- The gross non-performing asset (GNPA) ratio of India’s Scheduled Commercial Banks (SCBs) may climb by the end of the current fiscal year to as much as 11.2% under a severe stress scenario, from 7.48% in March 2021, the Reserve Bank of India (RBI) said in the Financial Stability Report.
- “The capital to risk-weighted assets ratio (CRAR) of SCBs increased to 16.03% and the provisioning coverage ratio (PCR) stood at 68.86% in March 2021,” the central bank said in its report.
- Going forward, as banks respond to credit demand in a recovering economy, “they will need to reinforce their capital and liquidity positions to fortify themselves against potential balance sheet stress,” it added.

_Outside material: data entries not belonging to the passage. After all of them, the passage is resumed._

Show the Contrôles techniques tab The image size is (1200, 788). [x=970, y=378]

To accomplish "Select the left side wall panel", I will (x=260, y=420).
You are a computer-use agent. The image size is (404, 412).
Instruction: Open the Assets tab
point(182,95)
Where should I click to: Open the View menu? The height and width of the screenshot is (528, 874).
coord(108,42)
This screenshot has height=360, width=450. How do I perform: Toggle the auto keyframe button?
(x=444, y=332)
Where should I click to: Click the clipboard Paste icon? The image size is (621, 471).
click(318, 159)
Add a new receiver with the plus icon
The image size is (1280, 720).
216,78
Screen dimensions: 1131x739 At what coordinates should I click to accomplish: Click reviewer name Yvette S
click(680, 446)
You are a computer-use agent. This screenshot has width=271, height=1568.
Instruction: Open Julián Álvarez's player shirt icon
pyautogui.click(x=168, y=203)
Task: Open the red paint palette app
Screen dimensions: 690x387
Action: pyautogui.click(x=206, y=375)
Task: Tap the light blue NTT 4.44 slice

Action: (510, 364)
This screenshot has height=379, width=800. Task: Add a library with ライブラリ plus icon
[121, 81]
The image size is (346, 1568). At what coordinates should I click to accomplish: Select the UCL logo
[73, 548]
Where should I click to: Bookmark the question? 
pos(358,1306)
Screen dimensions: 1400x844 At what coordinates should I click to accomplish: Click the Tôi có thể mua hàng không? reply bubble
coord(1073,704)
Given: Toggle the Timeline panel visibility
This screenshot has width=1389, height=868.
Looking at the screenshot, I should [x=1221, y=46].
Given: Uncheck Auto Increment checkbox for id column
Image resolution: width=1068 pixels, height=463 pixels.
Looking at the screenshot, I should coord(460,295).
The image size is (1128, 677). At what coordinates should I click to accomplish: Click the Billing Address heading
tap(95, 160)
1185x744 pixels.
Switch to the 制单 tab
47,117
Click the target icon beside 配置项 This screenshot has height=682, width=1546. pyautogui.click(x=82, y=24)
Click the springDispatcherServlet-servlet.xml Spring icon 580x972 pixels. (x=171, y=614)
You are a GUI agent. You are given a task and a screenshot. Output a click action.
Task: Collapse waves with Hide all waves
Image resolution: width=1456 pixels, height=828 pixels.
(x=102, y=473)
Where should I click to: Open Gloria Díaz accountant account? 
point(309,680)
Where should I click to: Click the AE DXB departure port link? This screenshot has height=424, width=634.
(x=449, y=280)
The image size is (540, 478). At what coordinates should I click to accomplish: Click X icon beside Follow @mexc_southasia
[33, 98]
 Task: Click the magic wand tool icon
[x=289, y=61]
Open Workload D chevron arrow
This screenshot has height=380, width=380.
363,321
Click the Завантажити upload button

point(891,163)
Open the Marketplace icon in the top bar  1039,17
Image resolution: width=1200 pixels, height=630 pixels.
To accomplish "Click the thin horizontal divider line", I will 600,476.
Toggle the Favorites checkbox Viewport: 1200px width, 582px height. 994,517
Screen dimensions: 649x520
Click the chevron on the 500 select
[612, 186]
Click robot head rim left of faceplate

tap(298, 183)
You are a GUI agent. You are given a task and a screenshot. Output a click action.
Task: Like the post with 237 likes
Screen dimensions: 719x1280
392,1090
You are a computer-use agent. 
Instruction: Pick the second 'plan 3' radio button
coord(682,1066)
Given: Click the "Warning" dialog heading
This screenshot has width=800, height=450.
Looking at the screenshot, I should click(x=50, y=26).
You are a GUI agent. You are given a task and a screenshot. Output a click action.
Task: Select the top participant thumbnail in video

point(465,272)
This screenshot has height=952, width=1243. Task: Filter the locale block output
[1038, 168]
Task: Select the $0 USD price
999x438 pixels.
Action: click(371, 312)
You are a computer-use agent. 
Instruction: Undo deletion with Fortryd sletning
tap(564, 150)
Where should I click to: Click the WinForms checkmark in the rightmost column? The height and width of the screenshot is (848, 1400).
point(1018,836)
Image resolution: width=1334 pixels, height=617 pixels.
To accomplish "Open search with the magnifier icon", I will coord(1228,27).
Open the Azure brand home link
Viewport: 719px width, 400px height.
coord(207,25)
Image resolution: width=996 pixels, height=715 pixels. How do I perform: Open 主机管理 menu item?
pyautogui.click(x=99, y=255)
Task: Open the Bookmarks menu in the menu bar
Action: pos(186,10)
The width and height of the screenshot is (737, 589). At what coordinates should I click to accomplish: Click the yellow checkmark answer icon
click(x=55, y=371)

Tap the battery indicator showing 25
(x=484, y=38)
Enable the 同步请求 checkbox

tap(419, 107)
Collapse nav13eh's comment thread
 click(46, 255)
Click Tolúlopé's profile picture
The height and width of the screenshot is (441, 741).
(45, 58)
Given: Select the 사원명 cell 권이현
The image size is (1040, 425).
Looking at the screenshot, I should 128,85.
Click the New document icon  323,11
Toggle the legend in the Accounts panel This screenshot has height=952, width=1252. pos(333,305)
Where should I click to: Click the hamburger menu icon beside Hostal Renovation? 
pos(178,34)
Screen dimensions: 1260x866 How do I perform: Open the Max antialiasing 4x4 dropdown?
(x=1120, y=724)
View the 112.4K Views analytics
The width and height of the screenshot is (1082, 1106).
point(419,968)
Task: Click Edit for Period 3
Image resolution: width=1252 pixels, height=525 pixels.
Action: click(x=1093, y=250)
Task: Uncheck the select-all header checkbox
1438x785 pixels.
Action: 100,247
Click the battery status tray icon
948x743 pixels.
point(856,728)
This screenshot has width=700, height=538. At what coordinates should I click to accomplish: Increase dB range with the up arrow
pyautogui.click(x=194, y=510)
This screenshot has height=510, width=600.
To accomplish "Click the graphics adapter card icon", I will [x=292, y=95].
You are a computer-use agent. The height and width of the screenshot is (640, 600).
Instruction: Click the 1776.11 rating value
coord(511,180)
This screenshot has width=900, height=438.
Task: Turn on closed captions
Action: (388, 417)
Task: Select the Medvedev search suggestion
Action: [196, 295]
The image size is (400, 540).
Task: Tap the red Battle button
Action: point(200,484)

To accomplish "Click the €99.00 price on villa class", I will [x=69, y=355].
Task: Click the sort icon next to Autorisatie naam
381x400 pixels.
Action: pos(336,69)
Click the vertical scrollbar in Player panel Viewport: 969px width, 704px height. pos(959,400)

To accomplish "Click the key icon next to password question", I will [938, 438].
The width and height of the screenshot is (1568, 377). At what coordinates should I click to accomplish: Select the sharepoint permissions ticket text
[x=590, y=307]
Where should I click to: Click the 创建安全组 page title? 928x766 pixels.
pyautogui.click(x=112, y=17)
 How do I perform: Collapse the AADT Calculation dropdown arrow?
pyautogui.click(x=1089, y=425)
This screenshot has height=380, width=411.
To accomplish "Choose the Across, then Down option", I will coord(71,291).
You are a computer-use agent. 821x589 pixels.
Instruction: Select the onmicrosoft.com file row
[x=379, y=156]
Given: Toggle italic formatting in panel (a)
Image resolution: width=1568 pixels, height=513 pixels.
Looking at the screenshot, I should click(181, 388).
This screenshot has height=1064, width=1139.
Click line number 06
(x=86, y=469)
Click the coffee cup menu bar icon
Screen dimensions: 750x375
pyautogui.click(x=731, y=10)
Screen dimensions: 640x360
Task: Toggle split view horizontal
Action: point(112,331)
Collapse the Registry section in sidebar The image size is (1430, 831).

- Among the sectors that have been badly hit by the lockdowns and curfews are retail trade, travel, hospitality, aviation and MSMEs. The government has come out with credit guarantee schemes for MSMEs as also for the healthcare sector which should help revive businesses and rein in defaults.
- But the banks are well-capitalised and moreover, have high provision coverage ratios. The fall in the capital adequacy would be relatively small and, even if the going gets really bad, all 46 banks would have adequacy ratios well above the regulatory minimum of 9%.
A non performing asset (NPA) is a loan or advance for which the principal or interest payment remained overdue for a period of 90 days.